Carliane Menezes

E quando falta água? | In-cômodo | Socorro (2020)

 

SOBRE A SITUAÇÃO ATUAL
Os fatos me atravessam: isolamento social. O que acontece lá fora? E aqui dentro? Hoje só resta encarar a mim mesma, diante da incapacidade de respirar, usando o autorretrato – há vigor nessa solidão – carregando a oportunidade de contemplar minhas cicatrizes. Como voltar a respirar? Diante do confronto à política de higienização, o que fazer quando a cor preta da minha pele não sai? Na busca do guia prático de sobrevivência dos últimos tempos, nosso Homo Sapiens se depara com nosso Australopithecus Africanus inclinados na tela do celular. São duas realidades coexistindo: dentro de casa e fora dela; não sei se o habito meu lar ou se ele habita em mim. Quando falta água a gente faz o quê? Meu corpo é só in-cômodo, não há posição confortável. Não está tudo bem.

1. E QUANDO FALTA ÁGUA?
A cor preta da minha pele não sai.

2. IN-CÔMODO
Não há posição confortável.  Sob referência da cena Violação de 1973 de Ana Mandieta, a proposta é (re)significar questões sobre sexualidade, divulgando os problemas da pornografia convencional como principal causadora do estupro, pois é divulgada como fetiche, onde a mulher é categorizada e as crianças são submissas. É urgente falarmos sobre estupro porque violência sexual “não é assim mesmo”.

3. SOCORRO
Por que isso está acontecendo comigo? Eu mereço? O que eu fiz de errado? Se eu não estivesse daquele jeito aquilo não teria acontecido comigo?


Carliane Menezes

Carliane Menezes, também conhecida por “Capitu”, começou a fazer zines em 2007 em papel sulfite.
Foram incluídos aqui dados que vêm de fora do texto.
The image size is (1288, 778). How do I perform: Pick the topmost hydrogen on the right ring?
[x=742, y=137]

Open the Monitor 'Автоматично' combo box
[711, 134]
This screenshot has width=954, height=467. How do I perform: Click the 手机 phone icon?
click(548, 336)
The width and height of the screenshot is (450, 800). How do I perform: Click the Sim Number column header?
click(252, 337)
Escrevia reflexões acerca do tema “traição”, extraídas do livro Dom Casmurro, de Machado de Assis. Durante a faculdade de Filosofia, estudando Marquês de Sade, passa a escrever poesias eróticas.

Com o término do curso, houve uma mudança no seu processo criativo: passou a escrever e desenhar em tecido poesias sobre poliamor, relacionamento aberto e poligamia. Em 2017, numa pesquisa etnográfica em busca de relatos sexuais, conheceu uma turista que se afirmava ninfomaníaca, compartilhando histórias reais sobre comportamento sexual “bizarro”. Desde então, passou a pesquisar sobre pós-pornografia, no mesmo momento em que atuava como professora estadual, deparando-se com adolescentes viciados em pornografia mainstream.
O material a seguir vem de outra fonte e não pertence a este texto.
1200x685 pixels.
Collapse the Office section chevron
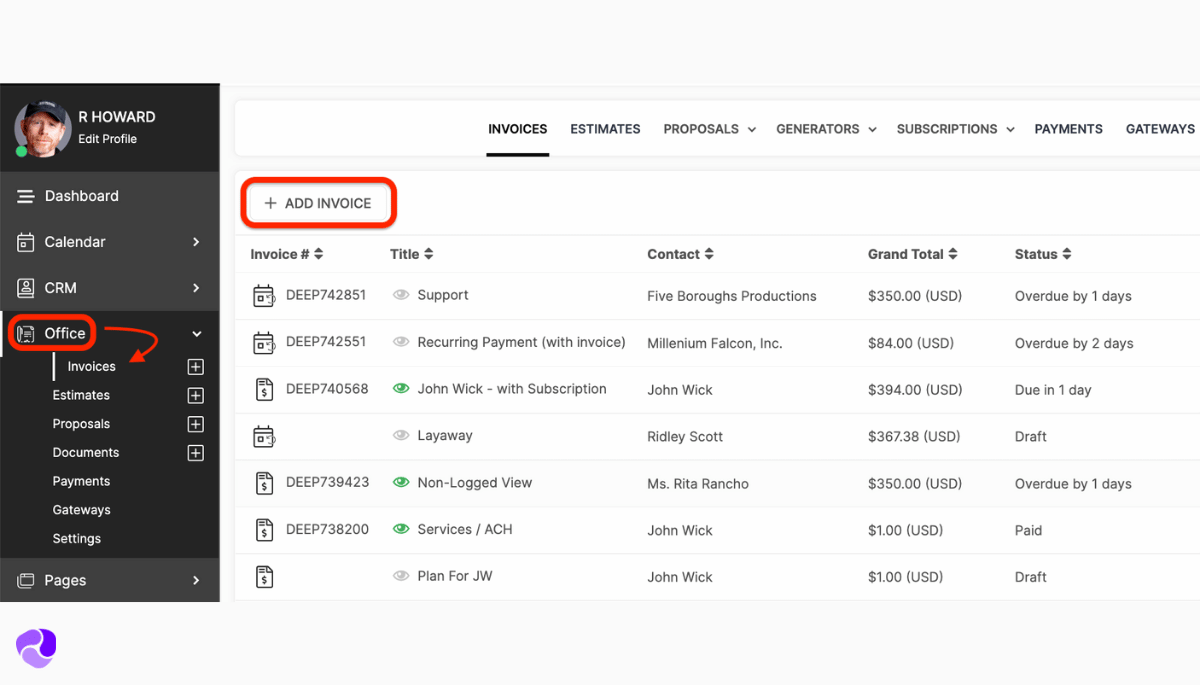(x=196, y=333)
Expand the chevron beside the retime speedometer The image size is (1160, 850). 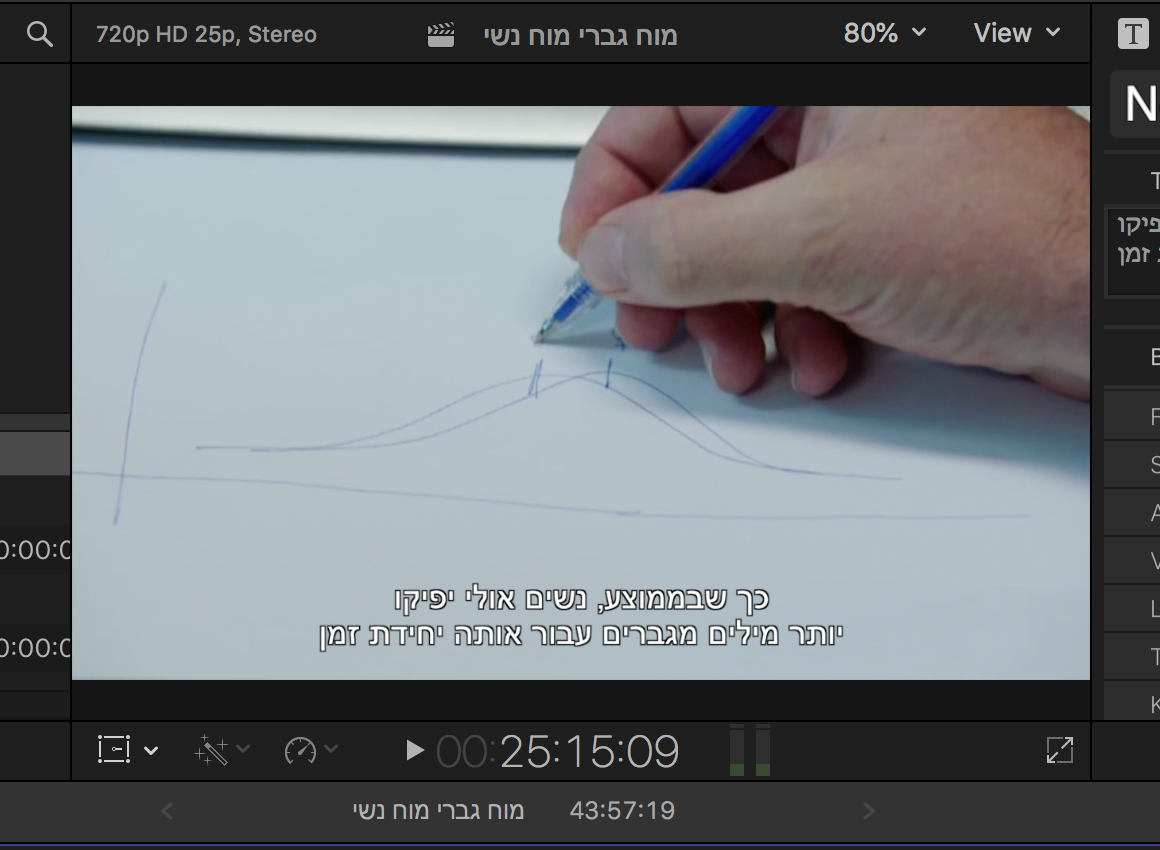pyautogui.click(x=331, y=749)
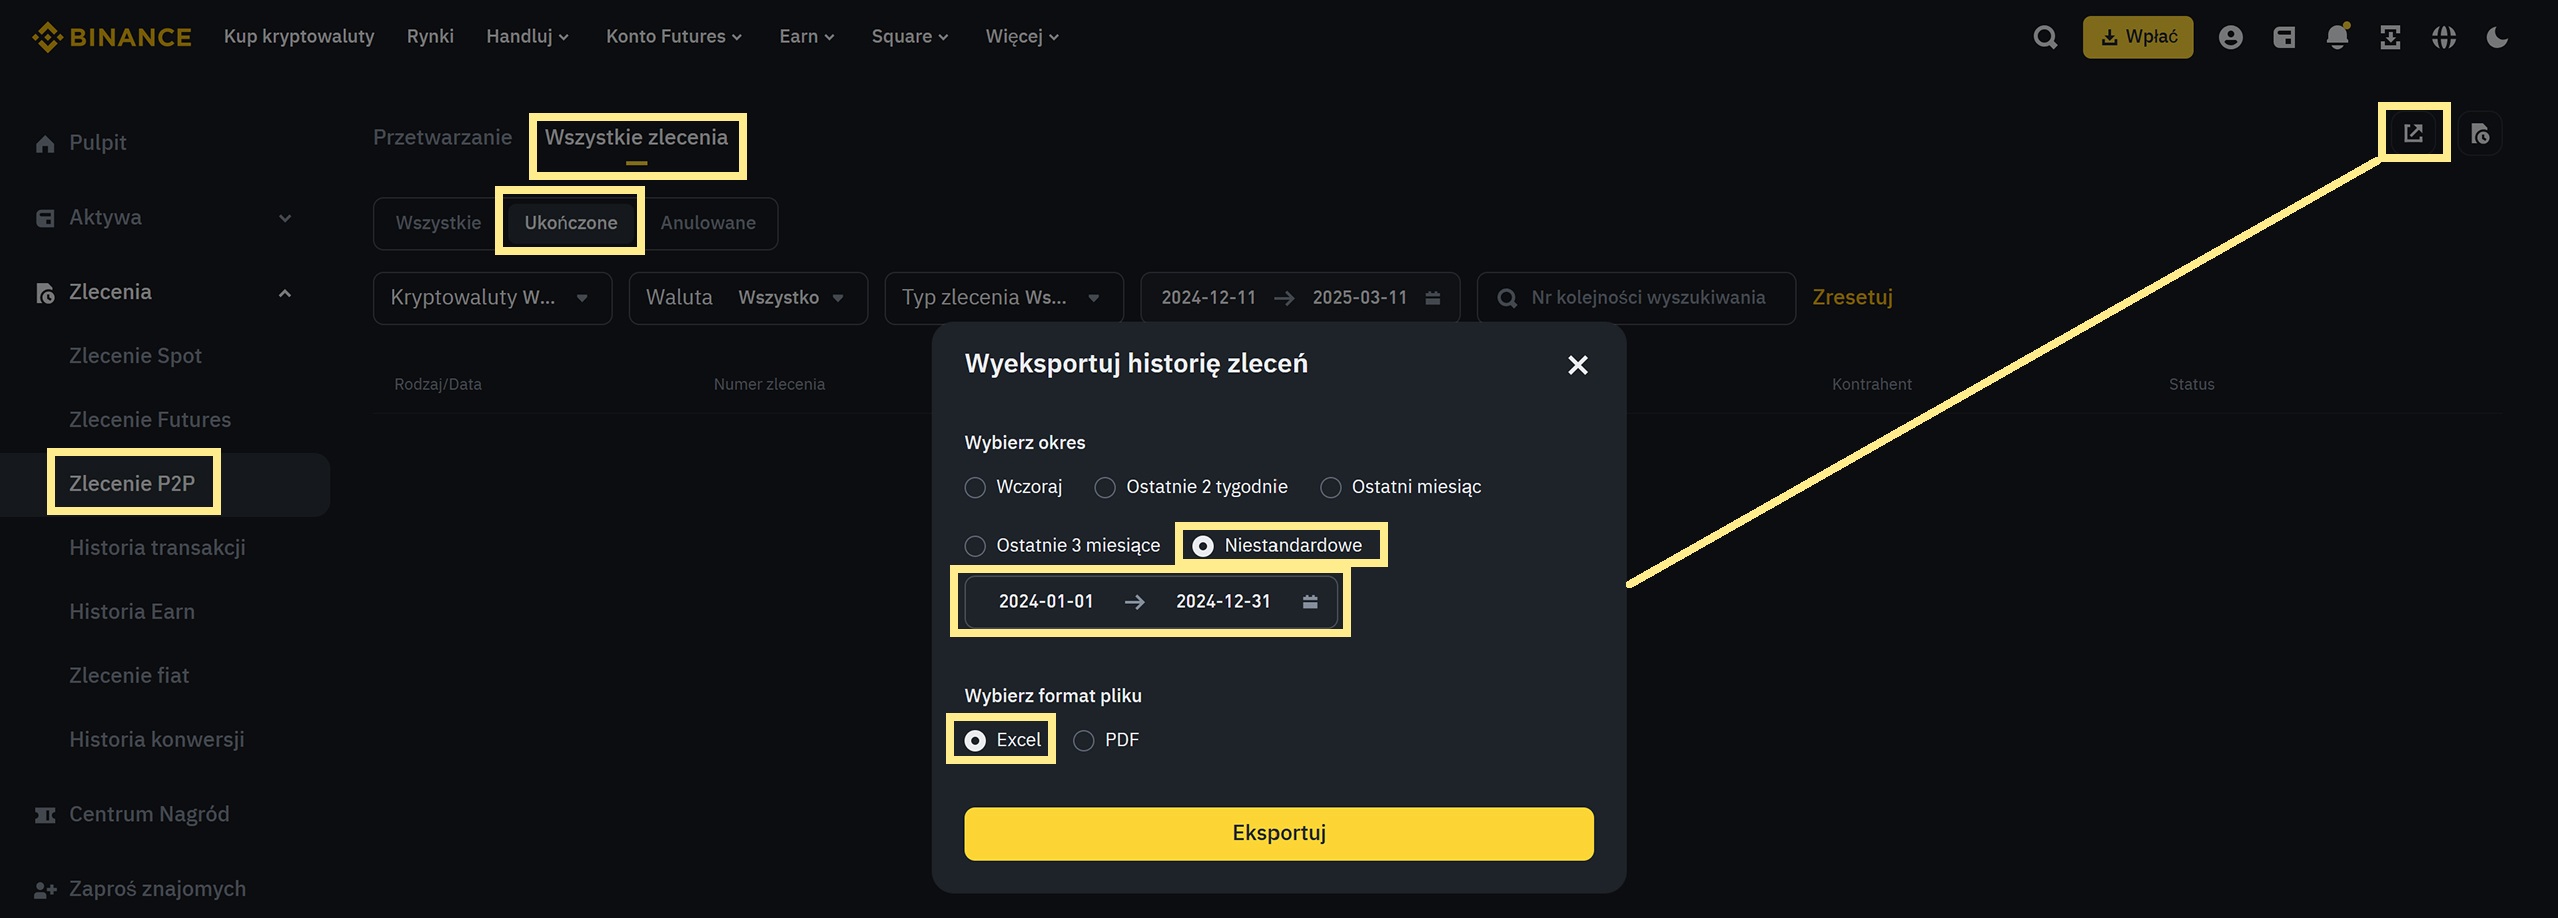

Diante dessa problemática, decidiu focar na temática SEXUALIDADE FEMININA PARA ALÉM DA NORMATIVIDADE a fim de discutir questões sobre menstruação e masturbação da mulher negra. Acredita na importância de investigar a sexualidade das mulheres, (re)significando e criando uma rede de cuidados e afetos através da arte, divulgando os problemas da pornografia convencional. Capitu, hoje, usa seu próprio sangue menstrual em seus atos orgânicos, afrontando tabus, (re)descobrindo beleza na existência, compartilhando para as próximas gerações uma educação de adolescentes sem neuras a fim de prevenir uma sociedade do sexo performático.
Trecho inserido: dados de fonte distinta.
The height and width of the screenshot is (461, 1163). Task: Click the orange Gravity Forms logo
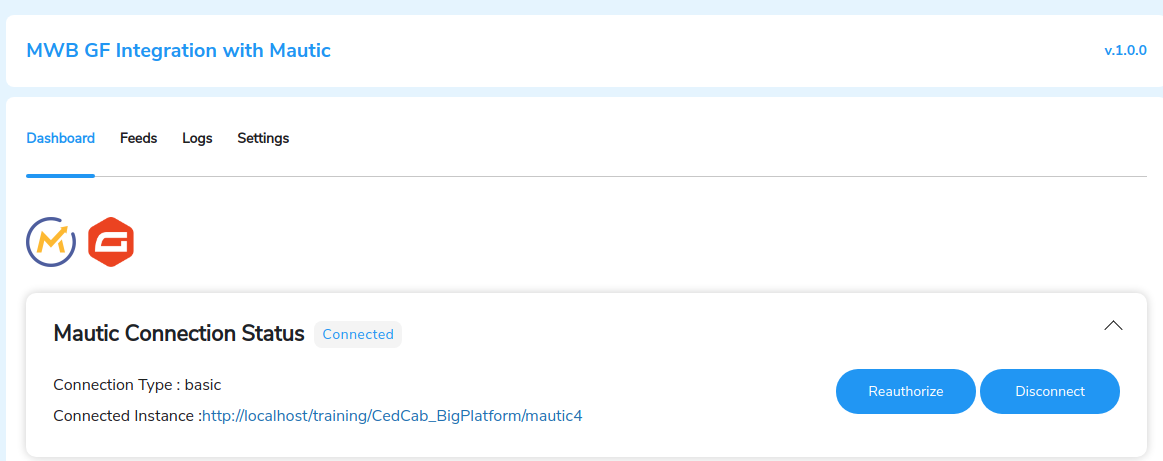[111, 242]
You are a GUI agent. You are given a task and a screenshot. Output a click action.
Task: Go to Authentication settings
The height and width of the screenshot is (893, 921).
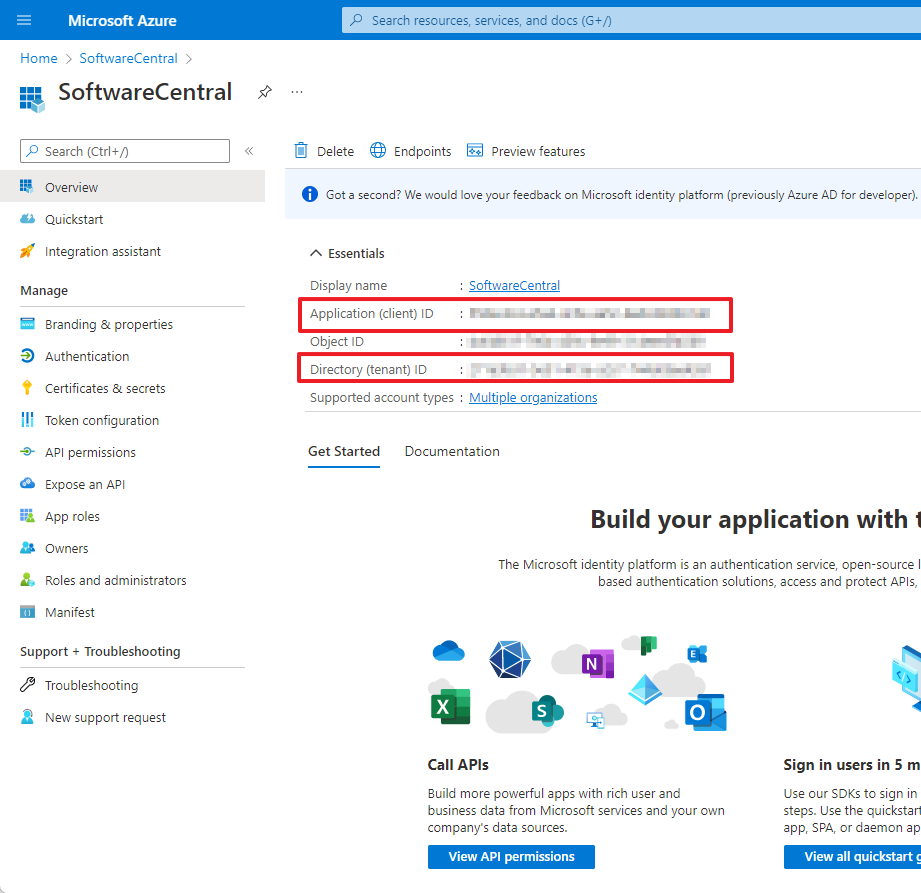point(86,356)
Vale ressaltar que a artista/pesquisadora almeja criticar instituições/práticas que se dizem alternativas/tradicionais, mas que no fundo são elitistas, transfóbicas e anticoloniais. Atualmente, se dedica ao Projeto “Relato à sangue”, sob a temática ESTUPRO.  A poesia e fotografia intitulada Amar(cura) faz parte de uma antologia intitulada “Quem dera o sangue fosse só o da menstruação”, da Editora Urutau, que fala sobre liberdades, lutas e direitos da mulher.